For short-range interactions , cutoff radii can be introduced from which an explicit interaction between particles is no longer calculated; however, additional terms analytically obtained for the cut interactions can still be taken into account. If these cutoff radii are used, you can specify a criterion for a size of the simulation box that is not to be undercut, whereby other criteria must often be observed that force the significantly larger box size: The smallest diameter of the simulation box should be at least twice as large as the largest cutoff radius used in this way, otherwise a particle in the simulation box (central box) sees a copy of itself in an adjacent box. Furthermore, this is the criterion for using the Minimum Image Convention for these interactions.
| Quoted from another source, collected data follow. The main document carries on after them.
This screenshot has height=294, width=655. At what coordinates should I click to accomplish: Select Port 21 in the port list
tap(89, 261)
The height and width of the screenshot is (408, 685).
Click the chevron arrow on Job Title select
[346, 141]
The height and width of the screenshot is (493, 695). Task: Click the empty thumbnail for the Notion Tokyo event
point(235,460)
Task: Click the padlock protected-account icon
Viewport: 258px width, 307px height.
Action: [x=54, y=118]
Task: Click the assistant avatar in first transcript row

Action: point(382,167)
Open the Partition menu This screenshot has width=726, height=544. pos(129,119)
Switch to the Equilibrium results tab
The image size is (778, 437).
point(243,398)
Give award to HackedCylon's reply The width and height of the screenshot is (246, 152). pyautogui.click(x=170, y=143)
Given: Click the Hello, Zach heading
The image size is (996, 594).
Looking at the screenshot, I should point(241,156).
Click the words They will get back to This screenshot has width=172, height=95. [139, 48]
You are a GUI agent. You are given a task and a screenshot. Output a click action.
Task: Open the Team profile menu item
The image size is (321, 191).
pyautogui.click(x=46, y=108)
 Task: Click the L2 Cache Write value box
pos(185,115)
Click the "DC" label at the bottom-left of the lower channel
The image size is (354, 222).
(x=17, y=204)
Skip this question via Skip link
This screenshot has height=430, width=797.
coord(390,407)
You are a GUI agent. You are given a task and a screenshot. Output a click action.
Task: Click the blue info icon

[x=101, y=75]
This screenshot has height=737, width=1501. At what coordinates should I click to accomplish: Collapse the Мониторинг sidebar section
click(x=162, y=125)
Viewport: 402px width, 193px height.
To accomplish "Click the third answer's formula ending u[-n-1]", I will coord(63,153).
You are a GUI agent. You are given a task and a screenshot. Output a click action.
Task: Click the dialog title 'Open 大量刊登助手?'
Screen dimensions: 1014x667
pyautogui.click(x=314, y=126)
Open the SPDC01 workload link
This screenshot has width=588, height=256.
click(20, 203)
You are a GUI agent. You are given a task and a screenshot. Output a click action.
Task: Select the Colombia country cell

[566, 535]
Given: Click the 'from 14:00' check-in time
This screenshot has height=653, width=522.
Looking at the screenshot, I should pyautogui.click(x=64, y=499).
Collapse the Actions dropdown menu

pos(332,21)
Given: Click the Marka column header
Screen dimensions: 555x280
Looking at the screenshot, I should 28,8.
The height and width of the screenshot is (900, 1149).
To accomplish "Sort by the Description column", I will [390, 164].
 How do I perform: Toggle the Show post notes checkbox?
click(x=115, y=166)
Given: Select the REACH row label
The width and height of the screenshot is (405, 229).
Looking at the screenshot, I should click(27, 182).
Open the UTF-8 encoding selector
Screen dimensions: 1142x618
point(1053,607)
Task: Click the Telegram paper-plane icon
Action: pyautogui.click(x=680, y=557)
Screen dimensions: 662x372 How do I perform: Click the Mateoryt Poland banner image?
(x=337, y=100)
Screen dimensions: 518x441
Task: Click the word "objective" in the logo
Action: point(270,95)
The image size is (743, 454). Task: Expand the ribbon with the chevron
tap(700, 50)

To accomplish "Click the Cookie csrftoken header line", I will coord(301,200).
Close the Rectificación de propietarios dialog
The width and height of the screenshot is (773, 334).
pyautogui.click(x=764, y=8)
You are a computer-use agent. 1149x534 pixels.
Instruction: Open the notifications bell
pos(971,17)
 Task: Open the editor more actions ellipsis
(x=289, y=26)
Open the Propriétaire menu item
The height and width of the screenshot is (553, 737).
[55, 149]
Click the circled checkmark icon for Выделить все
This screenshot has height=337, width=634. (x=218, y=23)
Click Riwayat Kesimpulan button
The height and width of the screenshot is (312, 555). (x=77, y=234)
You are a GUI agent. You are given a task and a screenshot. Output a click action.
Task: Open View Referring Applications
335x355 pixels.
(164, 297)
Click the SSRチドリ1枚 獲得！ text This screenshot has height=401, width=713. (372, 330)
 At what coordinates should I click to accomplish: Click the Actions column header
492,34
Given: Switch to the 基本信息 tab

This convention says that you only have to consider interactions with particles in the next neighboring boxes of the central box.

Thermodynamic Limes and Continuum Limes

In order to obtain information on thermodynamic quantities from molecular dynamics simulations , the thermodynamic limit must be determined, i.e. H. Particle number N and volume V must each be increased to infinity ( ), with constant particle number density . For this purpose, the measured variables for different sizes of the simulation box are interpolated to give an infinite number of particles and an infinite volume . ${\ displaystyle N \ to \ infty, V \ to \ infty}$ ${\ displaystyle N / V}$

Note that the application of periodic boundary conditions alone does not lead to the thermodynamic limit. This is particularly clear if, for example, you want to simulate a liquid, but only place one liquid particle in the simulation box. If you look at the simulation box and its copies, you will always find a crystal. In order to simulate the liquid correctly, there must already be enough particles in the main simulation box (N large, goes in the direction of thermodynamic limits) so that the interesting correlation effects already occur here and finite size effects (N small) can be neglected.

Periodic boundary conditions are only used to avoid introducing any boundary effects into the simulation and thus to simulate a system without boundaries, as is the case e.g. B. is present inside (English bulk ) a liquid.

Individual evidence

↑ Hugo Reinhardt: Quantum Mechanics 1: Path integral formulation and operator formalism. ISBN 348671516X , p. 312 ( Google Books ).
↑ Jürgen Jost: Partial differential equations (= Graduate Texts in Mathematics. 214) Third edition, Springer, New York 2013, ISBN 978-1-4614-4808-2 .
↑ Oleg Jardetzky, Michael D. Finucane (Ed.): Dynamics, Structure, and Function of Biological Macromolecules. IOS Press, 2001, ISBN 1586030329 , p. 3 ( Google Books ).
↑ On angular momentum balance for particle systems with periodic boundary conditions, http://arxiv.org/pdf/1312.7008.pdf
↑ Mireille Defranceschi, Claude Le Bris: Mathematical Models and Methods for Ab Initio Quantum Chemistry. (= Lectures in Chemistry. 74), Springer, 2000 ISBN 3540676317 , p. 96 ( Google Books ).
^ MP Allen, DJ Tildesley: Computer Simulation of Liquids . Oxford University Press, 1989, ISBN 0-19-855645-4 , pp. 24 ( limited preview in Google Book search).

[1] Hugo Reinhardt: Quantum Mechanics 1: Path integral formulation and operator formalism. ISBN 348671516X , p. 312 ( Google Books ).

[2] Jürgen Jost: Partial differential equations (= Graduate Texts in Mathematics. 214) Third edition, Springer, New York 2013, ISBN 978-1-4614-4808-2 .

[3] Oleg Jardetzky, Michael D. Finucane (Ed.): Dynamics, Structure, and Function of Biological Macromolecules. IOS Press, 2001, ISBN 1586030329 , p. 3 ( Google Books ).

[4] On angular momentum balance for particle systems with periodic boundary conditions, http://arxiv.org/pdf/1312.7008.pdf

[5] Mireille Defranceschi, Claude Le Bris: Mathematical Models and Methods for Ab Initio Quantum Chemistry. (= Lectures in Chemistry. 74), Springer, 2000 ISBN 3540676317 , p. 96 ( Google Books ).

[6] MP Allen, DJ Tildesley: Computer Simulation of Liquids . Oxford University Press, 1989, ISBN 0-19-855645-4 , pp. 24 ( limited preview in Google Book search).